Excerpt provided:
☆ ☆ ☆ ☆

Gawker

Location
Headquartered in New York City, incorporated in the Cayman Islands
Politics

Leftish, or whatever does the most damage. CEO Nick Denton has given some insight into his staff’s politics: "Some of our younger staff, particularly on a site like Gawker, can be a little nihilistic. I think with that generation, so many of their hopes have been so dashed that nihilism is really a natural response. Does the internet make for a better world? Not really."

Money Matters

Gawker Media is run by CEO Nick Denton, who owns 68 percent of the company as of 2014, along with five other managing partners. In 2014, the company made a $6.7 million profit from $45 million in revenue, mostly from advertising ($35 million) and e-commerce ($10 million).

Essentials

Gawker is a network of blogs built on gossip. In 2012 it was incorporated as Gawker Media in the Cayman Islands, an international tax haven. The corporate headquarters are in the New York City neighborhood of Nolita. Denton reorganized the company at the end of 2014, following what he called "editorial and management mistakes." In November 2015, he announced that Gawker will "ride the circus of the 2016 campaign cycle, seizing the opportunity to reorient its editorial scope on political news, commentary and satire."

☆ ☆ ☆ ☆

The tasks:
a) In the Gawker profile, how much profit did the company make in 2014?
b) Reproduce word for word the passage of the Gawker profile starting at "Leftish, or whatever does" and ending at "and e-commerce ($10 million).".
c) Write the next part of the Gawker profile, picking up after its last sentence.
The records that follow are not needed for anything here.

Material shown:
☆ ☆ ☆ ☆

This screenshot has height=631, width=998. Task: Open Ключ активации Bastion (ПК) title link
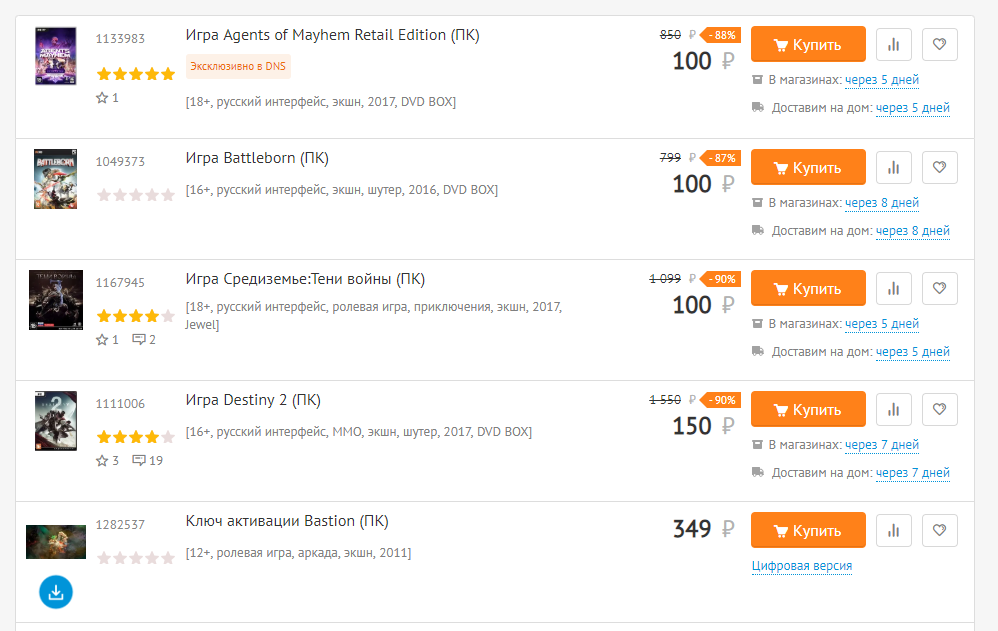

☆ ☆ ☆ ☆

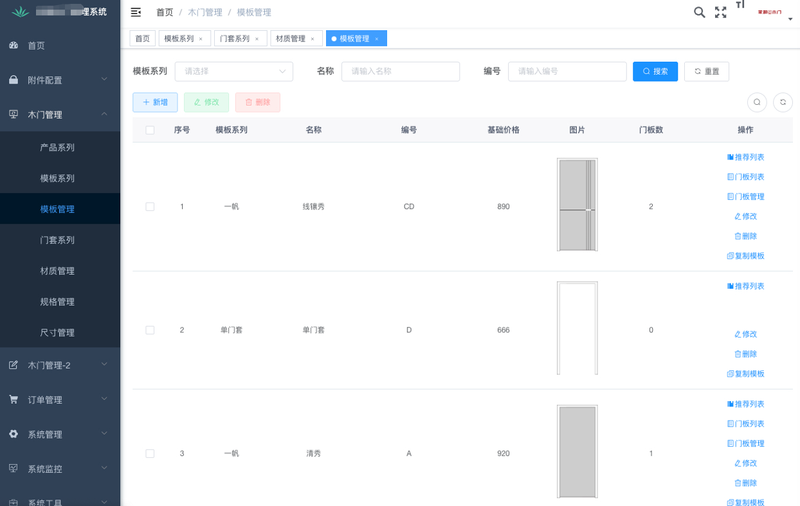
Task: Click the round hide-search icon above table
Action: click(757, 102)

☆ ☆ ☆ ☆

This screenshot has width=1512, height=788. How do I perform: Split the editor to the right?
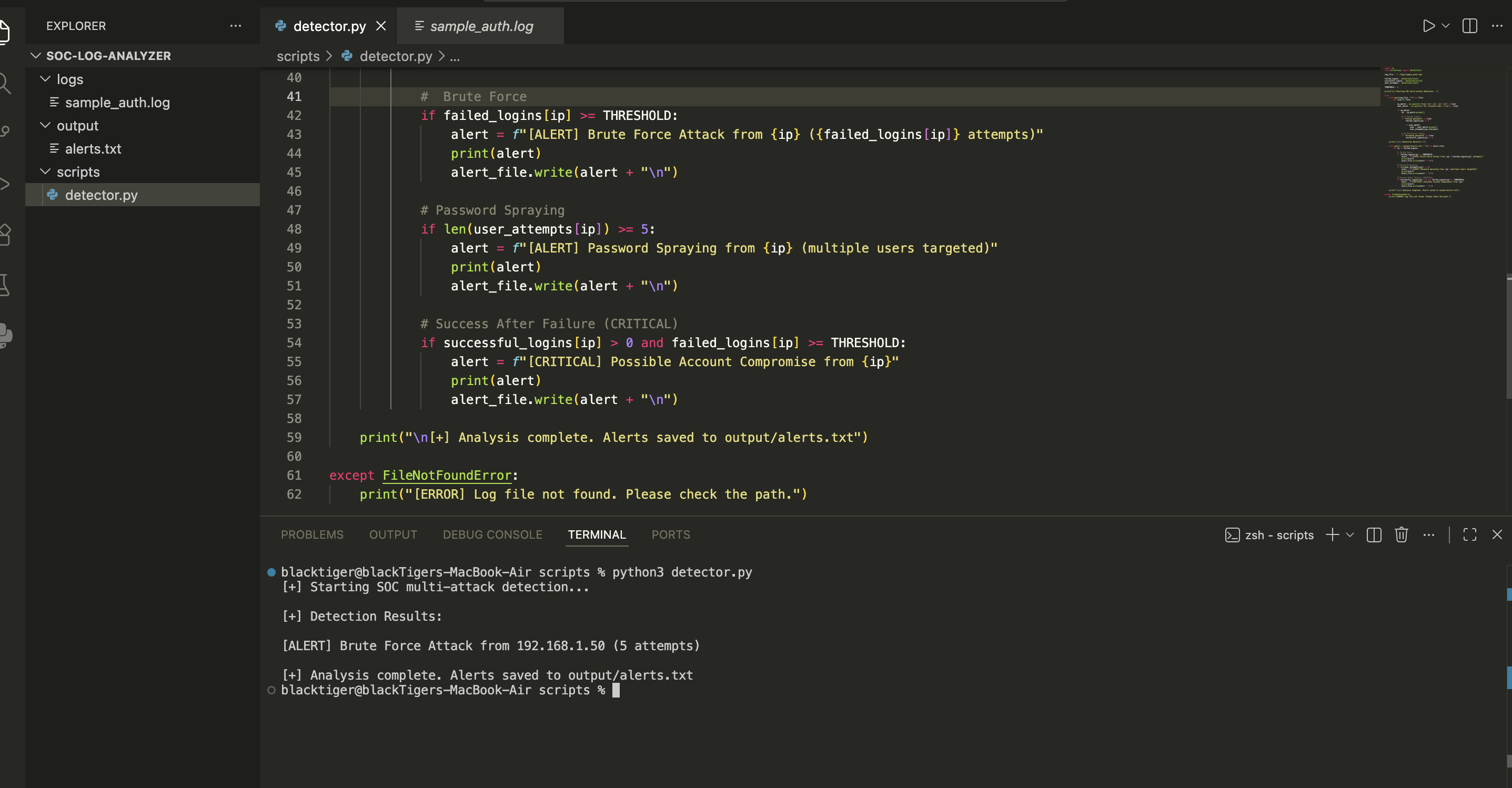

☆ ☆ ☆ ☆

Per-task answers:
a) $6.7 million

b)
Leftish, or whatever does the most damage. CEO Nick Denton has given some insight into his staff’s politics: "Some of our younger staff, particularly on a site like Gawker, can be a little nihilistic. I think with that generation, so many of their hopes have been so dashed that nihilism is really a natural response. Does the internet make for a better world? Not really."

Money Matters

Gawker Media is run by CEO Nick Denton, who owns 68 percent of the company as of 2014, along with five other managing partners. In 2014, the company made a $6.7 million profit from $45 million in revenue, mostly from advertising ($35 million) and e-commerce ($10 million).

c)
In addition to its flagship site, the Gawker Media empire consists of seven other blogs: Gizmodo (design & technology), Deadspin (sports), io9 (science fiction, fantasy and futurism), Jalopnik (cars), Jezebel (feminism), Kotaku (video games), and Lifehacker (lifestyle tips and tricks). Pornography blog Fleshbot and Washington, D.C. politics and gossip blog Wonkette were previously owned by Gawker but have since gone independent.

Gawker blogs pull in 64 million unique US visitors a month. The flagship site’s tagline is "Today’s gossip is tomorrow’s news."

Key People

Nick
Denton

Denton, a "modern-day Citizen Kane," founded Gawker Media in 2002 and has since built it into $45 million per year media empire with around 300 employees based in five continents. Before that he was freelancing for a number of European publications and co-founded a networking site called First Tuesday, which made him a millionaire by the late 1990s. He does not hide his embrace of modern ‘yellow journalism’ or that Gawker openly pays its sources for scoops.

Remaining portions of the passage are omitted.